(Stored data)
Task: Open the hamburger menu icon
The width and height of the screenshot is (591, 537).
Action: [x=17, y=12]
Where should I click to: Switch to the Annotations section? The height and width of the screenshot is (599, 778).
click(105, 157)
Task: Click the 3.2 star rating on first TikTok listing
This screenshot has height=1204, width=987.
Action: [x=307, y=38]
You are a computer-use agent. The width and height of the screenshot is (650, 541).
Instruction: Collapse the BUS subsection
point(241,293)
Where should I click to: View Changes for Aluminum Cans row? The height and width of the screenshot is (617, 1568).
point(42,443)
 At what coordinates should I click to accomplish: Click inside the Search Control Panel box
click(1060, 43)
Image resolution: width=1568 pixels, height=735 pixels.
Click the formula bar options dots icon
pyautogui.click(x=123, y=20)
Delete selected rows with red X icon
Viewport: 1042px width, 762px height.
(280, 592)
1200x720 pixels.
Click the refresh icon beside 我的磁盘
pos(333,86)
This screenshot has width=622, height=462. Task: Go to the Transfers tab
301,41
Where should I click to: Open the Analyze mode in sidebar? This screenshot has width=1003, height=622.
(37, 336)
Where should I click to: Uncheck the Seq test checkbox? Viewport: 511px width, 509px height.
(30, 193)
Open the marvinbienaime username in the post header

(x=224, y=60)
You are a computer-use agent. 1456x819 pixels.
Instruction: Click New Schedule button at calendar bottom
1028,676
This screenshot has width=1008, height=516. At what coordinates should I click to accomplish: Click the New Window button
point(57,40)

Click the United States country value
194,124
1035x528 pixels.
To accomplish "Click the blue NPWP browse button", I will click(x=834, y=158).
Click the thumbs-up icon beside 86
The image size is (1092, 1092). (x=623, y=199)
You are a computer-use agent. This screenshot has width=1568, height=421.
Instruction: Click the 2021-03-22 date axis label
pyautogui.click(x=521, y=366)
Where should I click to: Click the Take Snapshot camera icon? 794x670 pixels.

* _THE TASK_:
Go through the entries and report every line with the string "pixels".

* _EXERCISE RESPONSE_:
Image resolution: width=1568 pixels, height=735 pixels.
1200x720 pixels.
You are a computer-use agent. 1456x819 pixels.
1035x528 pixels.
Where should I click to: Click the Take Snapshot camera icon? 794x670 pixels.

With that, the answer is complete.